To właśnie wtedy rozpoczął się rozległy etap historii naszego wszechświata zwany erą rejonizacji. Naukowcy od dawna chcieli przyjrzeć się temu tajemniczemu i z natury rzeczy niedostępnemu dla teleskopów etapowi historii przestrzeni kosmicznej. Jakby nie patrzeć ciężko spoglądać w przestrzeń kosmiczną, w której nie ma jeszcze żadnych gwiazd i żadnych galaktyk, a sama przestrzeń jest nieprzezroczysta.
Kosmiczny Teleskop Jamesa Webba obserwujący odległe rejony wszechświata — odległe zarówno w przestrzeni, jak i w czasie (dzięki skończonej prędkości światła) – w zakresie podczerwieni za pomocą swojego 6,5-metrowego zwierciadła pokrytego warstwą złota od dłuższego czasu obserwuje już obiekty, które obecnie widzimy takimi, jakie były, gdy wszechświat miał mniej niż miliard lat. Obserwacje wykonywane za pomocą teleskopu Jamesa Webba są na tyle precyzyjne, że naukowcy są w stanie z nich wywnioskować, że to młode, dopiero co powstałe galaktyki uruchomiły cały proces rejonizacji, który w dłuższej skali czasowej sprawił, że wszechświat stał się przezroczysty i światło gwiazd i galaktyk mogło swobodnie przemieszczać się w przestrzeni kosmicznej.
Główną rolę odegrały w tym procesie niezwykle jasne gwiazdy tworzące wiele małych i niepozornych galaktyk karłowatych.
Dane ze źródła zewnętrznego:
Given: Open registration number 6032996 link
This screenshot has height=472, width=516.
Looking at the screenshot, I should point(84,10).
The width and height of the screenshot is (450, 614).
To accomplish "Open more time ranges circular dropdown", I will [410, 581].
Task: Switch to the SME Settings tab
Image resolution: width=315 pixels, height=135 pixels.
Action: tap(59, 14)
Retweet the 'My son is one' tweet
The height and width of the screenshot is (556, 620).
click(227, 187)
Autorzy najnowszego opracowania porównują te galaktyki do swoistych kosmicznych latarni morskich, których światło, szczególnie intensywne promieniowanie ultrafioletowe powoli jonizowało neutralny wodór wypełniający przestrzeń kosmiczną. Zważając na to, że z czasem cały wszechświat uległ rejonizacji, zarówno te energetyczne gwiazdy, jak i małe galaktyki musiały mieć naprawdę dużą siłę przekonywania.
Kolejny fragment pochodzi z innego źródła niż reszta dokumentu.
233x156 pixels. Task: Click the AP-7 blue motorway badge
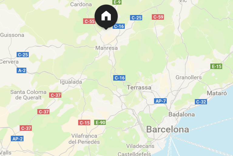click(160, 101)

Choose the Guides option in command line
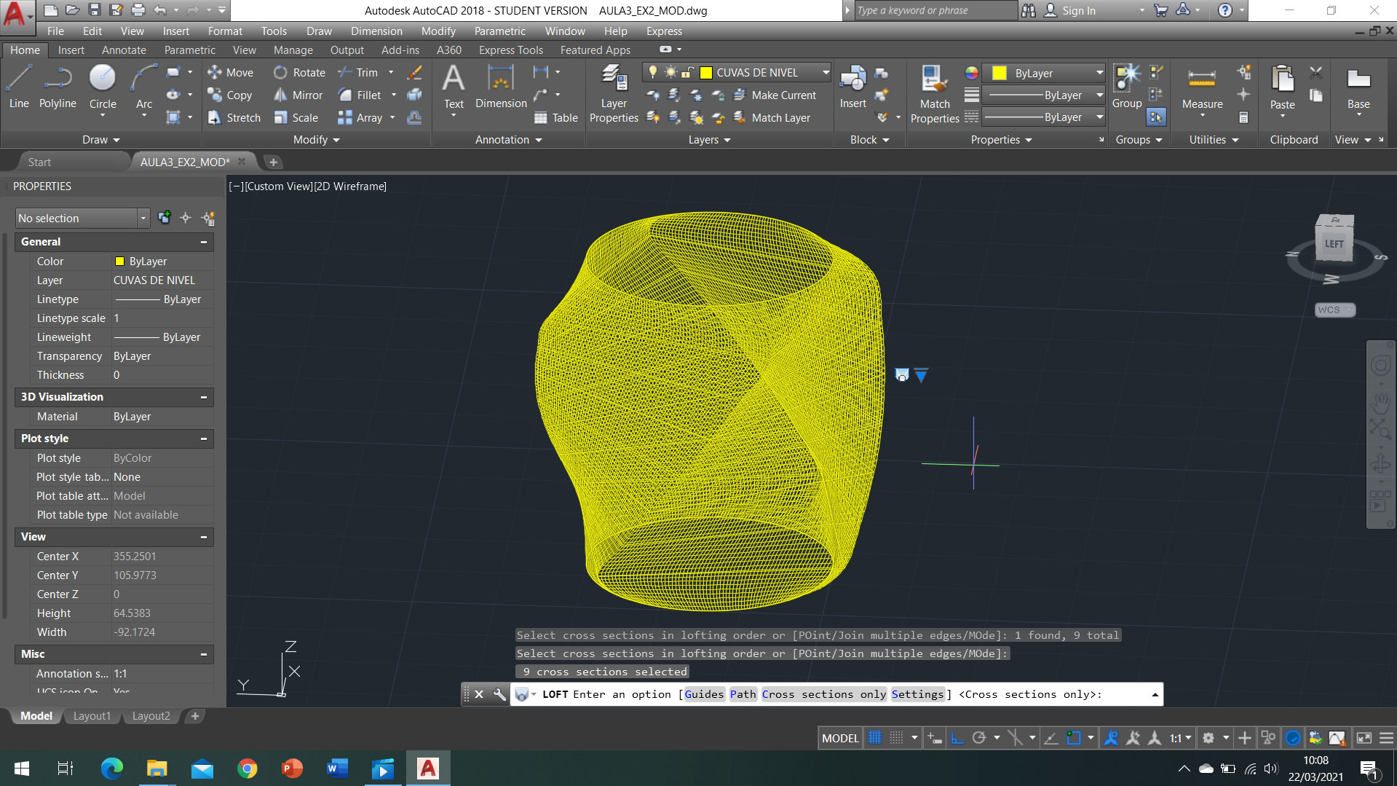pos(704,694)
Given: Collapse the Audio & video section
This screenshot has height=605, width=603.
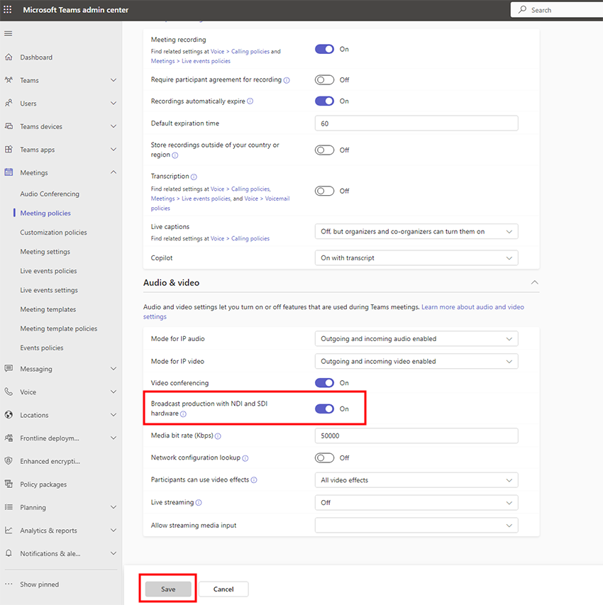Looking at the screenshot, I should click(x=534, y=282).
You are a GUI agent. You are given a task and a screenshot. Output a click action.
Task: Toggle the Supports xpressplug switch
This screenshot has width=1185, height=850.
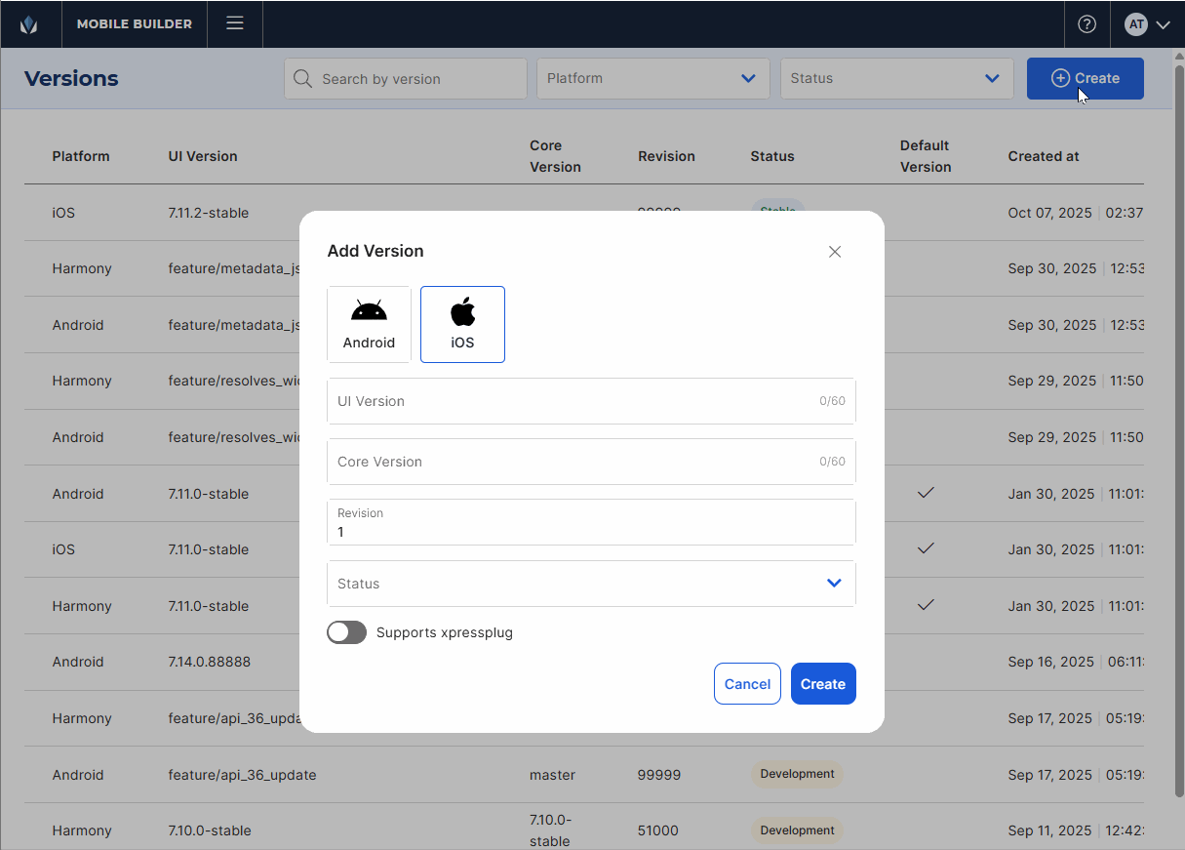(x=346, y=632)
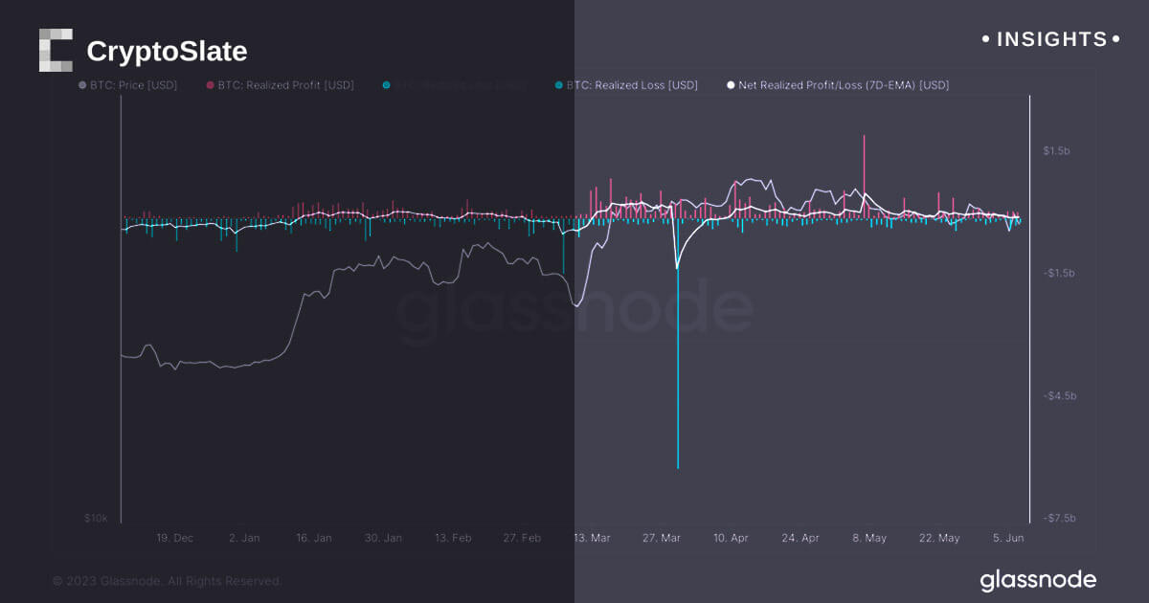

Czytaj także: Odkryto najstarsze włókno kosmicznej sieci. Istna kosmiczna pajęczyna
Międzynarodowy zespół naukowców na przestrzeni ostatnich miesięcy szczegółowo analizował szczegółowe zdjęcia najodleglejszych obiektów sfotografowanych za pomocą Jamesa Webba. Widma zarejestrowanego na zdjęciach promieniowania pozwalają astronomom przyjrzeć się najwcześniejszemu promieniowaniu, które przemierzało przestrzeń kosmiczną po erze rejonizacji. To pierwsze światło, które mogło się swobodnie przemieszczać w przestrzeni kosmicznej, po usunięciu całunu nieprzezroczystości, który zbudowany był z neutralnego gazu.
Jak można się spodziewać, obserwowanie niewielkich galaktyk karłowatych w odległościach kosmologicznych nie należało do rzeczy łatwych. Z jednej strony emitowały one niezwykle wysokoenergetyczne promieniowanie, z drugiej strony były stosunkowo małe i znajdowały się w ogromnych odległościach od nas. To właśnie dlatego dopiero teleskop Jamesa Webba pozwolił naukowcom na ich zbadanie.
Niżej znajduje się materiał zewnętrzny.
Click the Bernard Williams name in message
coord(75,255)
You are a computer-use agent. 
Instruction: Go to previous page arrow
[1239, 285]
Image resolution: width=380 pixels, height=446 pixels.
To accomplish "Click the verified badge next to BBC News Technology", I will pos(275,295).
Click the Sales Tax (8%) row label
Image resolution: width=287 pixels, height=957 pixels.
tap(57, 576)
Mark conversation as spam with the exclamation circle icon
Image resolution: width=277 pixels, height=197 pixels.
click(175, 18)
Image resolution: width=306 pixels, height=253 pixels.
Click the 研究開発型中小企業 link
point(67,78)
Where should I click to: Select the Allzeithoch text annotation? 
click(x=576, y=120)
Dużą pomocą w tym całym procesie była także gromada galaktyk Abell 2744, która jako wprost modelowa soczewka grawitacyjna powiększała obrazy galaktyk znajdujących się daleko za nią.
To właśnie podczas tych obserwacji naukowcy ustalili, że małych i jasnych galaktyk karłowatych było znacznie więcej niż masywnych galaktyk. W erze rejonizacji było ich aż sto razy więcej i emitowały one cztery razy więcej atomów jonizujących, niż dotychczas uważano. Można powiedzieć, parafrazując klasyka, że same młode galaktyki karłowate wyemitowały ultrafioletowy wiatr, który rozgonił ciemne skłębione zasłony, abyśmy mogli stanąć na raz, ze słońcem twarzą w twarz.